Nature is cold, hard, and ruthless, and only the most aggressive - and selfish - survive and pass along their genes. So would suggest one standing school of thought about the nature of the world, a philosophy that plays itself out in the writings of authors like Ayn Rand, who elevated selfishness to high ideal, the most powerful force of creativity and industry possessed by humankind.

As it turns out, this isn't merely an oversimplification of the natural order of things - it's probably mostly wrong. A team from Michigan State University used a logic model to demonstrate that exhibiting only selfish traits would have spelled the end of the human race a long time ago, and that cooperation and mutual benefit are, in fact, core to our success.

This makes sense, when you look at nature for even a moment - families of animals (and insects, and other organisms) take care of one another, communities  defend themselves, and even entire species join forces with one another in displays of symbiotic mutualism that work to the advantage of all those involved. Communication and memory mean that short-term boons gained by trickery and selfishness tend to poison the community to the detriment of all - and disrupt potentially positive cooperation.

Examples abound in the natural world - everything from the remarkable teamwork of ants and their helper species (such as aphids) to the co-evolution of flowers and pollinators such as bees (which have their own fantastically cooperative hive structures) to human interactions with livestock and pets.

Something is given, something is taken, and (generally) everyone's better off for it. (Ask a factory-farmed pig or chicken about this, and you may get a more negative spin on what "cooperation" means in this context, of course.)

○ ○ ○ ○ ○ ○ ○

**Work order 1:**
Reproduce the part of the passage on selfishness and cooperation between "This makes sense, when" and "livestock and pets.", inclusive.
**Work order 2:**
In the passage on selfishness and cooperation, which university was the team that used a logic model from?

Stored records
○ ○ ○ ○ ○ ○ ○

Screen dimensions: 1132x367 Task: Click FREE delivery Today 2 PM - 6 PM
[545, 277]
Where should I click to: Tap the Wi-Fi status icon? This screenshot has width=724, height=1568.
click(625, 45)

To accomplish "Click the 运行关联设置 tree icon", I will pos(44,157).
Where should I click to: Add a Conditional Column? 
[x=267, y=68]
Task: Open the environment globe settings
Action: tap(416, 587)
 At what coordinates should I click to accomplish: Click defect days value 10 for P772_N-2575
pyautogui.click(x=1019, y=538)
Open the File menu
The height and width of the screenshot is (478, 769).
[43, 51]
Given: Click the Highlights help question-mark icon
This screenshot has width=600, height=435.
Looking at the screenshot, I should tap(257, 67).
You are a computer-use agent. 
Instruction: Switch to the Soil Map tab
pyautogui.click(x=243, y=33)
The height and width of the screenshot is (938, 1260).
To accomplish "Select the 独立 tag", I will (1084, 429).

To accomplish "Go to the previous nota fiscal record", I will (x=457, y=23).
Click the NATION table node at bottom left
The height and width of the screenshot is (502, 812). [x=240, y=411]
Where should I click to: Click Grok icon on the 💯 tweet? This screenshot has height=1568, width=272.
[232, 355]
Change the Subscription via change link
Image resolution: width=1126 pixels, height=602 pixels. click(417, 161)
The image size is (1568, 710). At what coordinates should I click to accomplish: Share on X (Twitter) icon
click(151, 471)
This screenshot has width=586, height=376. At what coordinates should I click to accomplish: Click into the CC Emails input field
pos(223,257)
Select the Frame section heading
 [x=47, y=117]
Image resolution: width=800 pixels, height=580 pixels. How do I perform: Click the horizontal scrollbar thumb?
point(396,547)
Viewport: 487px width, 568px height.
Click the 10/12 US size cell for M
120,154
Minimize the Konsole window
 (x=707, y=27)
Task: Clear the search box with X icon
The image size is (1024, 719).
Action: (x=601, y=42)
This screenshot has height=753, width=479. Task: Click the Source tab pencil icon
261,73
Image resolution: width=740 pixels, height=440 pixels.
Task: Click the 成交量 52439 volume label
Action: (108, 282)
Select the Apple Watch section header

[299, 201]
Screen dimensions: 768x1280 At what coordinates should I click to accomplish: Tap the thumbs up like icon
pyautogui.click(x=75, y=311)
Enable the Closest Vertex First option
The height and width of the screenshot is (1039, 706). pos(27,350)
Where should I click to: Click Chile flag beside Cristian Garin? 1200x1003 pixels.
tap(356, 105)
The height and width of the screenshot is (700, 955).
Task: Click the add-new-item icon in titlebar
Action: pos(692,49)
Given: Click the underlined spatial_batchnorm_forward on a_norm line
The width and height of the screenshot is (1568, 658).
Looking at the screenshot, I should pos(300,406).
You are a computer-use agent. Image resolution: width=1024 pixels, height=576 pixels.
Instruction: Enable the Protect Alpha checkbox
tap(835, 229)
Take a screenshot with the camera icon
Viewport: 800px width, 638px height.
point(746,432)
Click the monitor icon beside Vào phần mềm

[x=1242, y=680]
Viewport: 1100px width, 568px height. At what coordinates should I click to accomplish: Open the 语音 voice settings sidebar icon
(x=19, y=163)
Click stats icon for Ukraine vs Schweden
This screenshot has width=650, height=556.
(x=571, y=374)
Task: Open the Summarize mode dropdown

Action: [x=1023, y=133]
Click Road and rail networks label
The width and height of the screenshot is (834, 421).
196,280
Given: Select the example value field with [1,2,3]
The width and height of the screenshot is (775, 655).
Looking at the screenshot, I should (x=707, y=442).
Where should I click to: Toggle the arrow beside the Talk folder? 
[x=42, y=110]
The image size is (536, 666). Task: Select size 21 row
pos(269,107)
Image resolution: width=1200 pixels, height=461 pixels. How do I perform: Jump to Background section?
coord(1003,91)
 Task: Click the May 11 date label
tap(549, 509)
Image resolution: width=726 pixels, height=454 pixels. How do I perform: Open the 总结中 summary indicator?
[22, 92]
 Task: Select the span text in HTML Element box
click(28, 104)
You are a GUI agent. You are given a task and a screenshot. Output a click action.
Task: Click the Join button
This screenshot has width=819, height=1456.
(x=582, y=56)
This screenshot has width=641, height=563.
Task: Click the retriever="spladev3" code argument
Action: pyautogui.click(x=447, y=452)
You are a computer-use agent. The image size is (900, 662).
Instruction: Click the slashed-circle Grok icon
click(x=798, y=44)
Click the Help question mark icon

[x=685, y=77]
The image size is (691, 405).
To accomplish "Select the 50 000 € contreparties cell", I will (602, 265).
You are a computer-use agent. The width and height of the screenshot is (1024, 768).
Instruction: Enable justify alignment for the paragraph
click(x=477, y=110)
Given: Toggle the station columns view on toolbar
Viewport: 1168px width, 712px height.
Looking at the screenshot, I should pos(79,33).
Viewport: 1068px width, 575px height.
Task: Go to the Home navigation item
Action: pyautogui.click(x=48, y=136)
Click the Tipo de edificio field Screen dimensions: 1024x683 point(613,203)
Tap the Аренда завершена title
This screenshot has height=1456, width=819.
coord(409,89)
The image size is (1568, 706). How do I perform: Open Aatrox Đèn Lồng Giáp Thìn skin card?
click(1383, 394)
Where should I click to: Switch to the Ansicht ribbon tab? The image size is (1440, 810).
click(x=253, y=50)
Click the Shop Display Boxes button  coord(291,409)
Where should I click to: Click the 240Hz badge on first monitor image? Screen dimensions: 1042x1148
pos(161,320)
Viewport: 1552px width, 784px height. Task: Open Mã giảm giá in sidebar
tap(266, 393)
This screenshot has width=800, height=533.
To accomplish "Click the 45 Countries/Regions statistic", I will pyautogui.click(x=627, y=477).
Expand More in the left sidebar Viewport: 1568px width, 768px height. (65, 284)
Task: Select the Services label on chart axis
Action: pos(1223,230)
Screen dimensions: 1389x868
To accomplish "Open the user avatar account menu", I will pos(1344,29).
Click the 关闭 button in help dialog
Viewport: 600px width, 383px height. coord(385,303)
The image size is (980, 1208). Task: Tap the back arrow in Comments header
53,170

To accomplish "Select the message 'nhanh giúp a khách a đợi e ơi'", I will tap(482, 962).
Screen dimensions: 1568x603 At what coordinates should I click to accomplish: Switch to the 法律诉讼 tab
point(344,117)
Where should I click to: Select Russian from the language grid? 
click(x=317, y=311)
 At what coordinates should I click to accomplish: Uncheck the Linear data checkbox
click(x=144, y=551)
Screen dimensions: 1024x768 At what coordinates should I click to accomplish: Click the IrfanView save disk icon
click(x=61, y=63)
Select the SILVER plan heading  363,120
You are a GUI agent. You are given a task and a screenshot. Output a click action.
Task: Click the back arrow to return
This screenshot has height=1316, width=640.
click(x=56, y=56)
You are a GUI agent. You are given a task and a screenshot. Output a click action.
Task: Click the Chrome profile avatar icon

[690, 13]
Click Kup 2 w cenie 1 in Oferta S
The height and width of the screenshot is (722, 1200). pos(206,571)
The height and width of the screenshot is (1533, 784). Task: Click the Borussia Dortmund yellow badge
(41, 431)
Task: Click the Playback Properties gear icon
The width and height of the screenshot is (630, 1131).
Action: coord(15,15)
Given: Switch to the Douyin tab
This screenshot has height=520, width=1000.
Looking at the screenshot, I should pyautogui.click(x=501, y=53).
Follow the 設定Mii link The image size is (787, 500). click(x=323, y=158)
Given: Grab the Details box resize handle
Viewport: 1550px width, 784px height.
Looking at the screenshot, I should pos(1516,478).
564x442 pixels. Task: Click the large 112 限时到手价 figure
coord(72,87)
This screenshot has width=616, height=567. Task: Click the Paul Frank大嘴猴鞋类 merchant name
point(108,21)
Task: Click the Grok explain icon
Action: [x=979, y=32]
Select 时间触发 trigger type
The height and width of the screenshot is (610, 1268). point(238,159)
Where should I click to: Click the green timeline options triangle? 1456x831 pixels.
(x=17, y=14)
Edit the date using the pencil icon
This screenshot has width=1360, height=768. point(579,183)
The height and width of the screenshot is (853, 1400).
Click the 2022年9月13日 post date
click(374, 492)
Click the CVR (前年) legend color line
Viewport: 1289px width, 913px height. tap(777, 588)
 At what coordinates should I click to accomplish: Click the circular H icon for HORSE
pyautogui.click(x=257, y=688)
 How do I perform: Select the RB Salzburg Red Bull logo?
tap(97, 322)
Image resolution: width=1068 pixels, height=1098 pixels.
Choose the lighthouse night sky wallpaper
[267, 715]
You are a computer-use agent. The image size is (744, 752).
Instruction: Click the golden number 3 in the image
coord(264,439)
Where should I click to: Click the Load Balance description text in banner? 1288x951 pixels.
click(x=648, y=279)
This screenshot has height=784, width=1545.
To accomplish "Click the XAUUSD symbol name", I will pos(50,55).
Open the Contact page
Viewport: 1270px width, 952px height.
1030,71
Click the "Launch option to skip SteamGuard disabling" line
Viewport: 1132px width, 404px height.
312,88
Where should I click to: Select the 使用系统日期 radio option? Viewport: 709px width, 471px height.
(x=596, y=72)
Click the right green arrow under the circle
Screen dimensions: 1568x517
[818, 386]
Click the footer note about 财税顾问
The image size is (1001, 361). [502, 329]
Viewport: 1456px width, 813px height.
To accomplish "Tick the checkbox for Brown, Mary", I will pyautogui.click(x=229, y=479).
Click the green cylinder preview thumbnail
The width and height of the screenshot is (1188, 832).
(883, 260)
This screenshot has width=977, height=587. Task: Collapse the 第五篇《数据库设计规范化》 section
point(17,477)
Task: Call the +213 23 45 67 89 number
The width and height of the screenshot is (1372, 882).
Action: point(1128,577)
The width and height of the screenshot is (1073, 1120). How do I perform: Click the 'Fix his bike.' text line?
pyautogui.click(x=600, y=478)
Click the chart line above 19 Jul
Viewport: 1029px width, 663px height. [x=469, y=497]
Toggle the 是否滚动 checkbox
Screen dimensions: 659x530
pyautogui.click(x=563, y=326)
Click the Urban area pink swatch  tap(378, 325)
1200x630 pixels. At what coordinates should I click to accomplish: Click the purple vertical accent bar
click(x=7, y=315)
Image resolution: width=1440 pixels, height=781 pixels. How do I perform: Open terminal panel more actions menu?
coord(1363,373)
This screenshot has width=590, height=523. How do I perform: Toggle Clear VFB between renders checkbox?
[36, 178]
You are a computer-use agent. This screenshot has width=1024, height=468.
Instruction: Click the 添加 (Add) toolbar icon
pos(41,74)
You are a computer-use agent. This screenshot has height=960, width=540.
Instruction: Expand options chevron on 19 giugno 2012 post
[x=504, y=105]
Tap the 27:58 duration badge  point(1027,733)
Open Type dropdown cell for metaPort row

○ ○ ○ ○ ○ ○ ○

**Answer 1:**
This makes sense, when you look at nature for even a moment - families of animals (and insects, and other organisms) take care of one another, communities  defend themselves, and even entire species join forces with one another in displays of symbiotic mutualism that work to the advantage of all those involved. Communication and memory mean that short-term boons gained by trickery and selfishness tend to poison the community to the detriment of all - and disrupt potentially positive cooperation.

Examples abound in the natural world - everything from the remarkable teamwork of ants and their helper species (such as aphids) to the co-evolution of flowers and pollinators such as bees (which have their own fantastically cooperative hive structures) to human interactions with livestock and pets.

**Answer 2:**
Michigan State University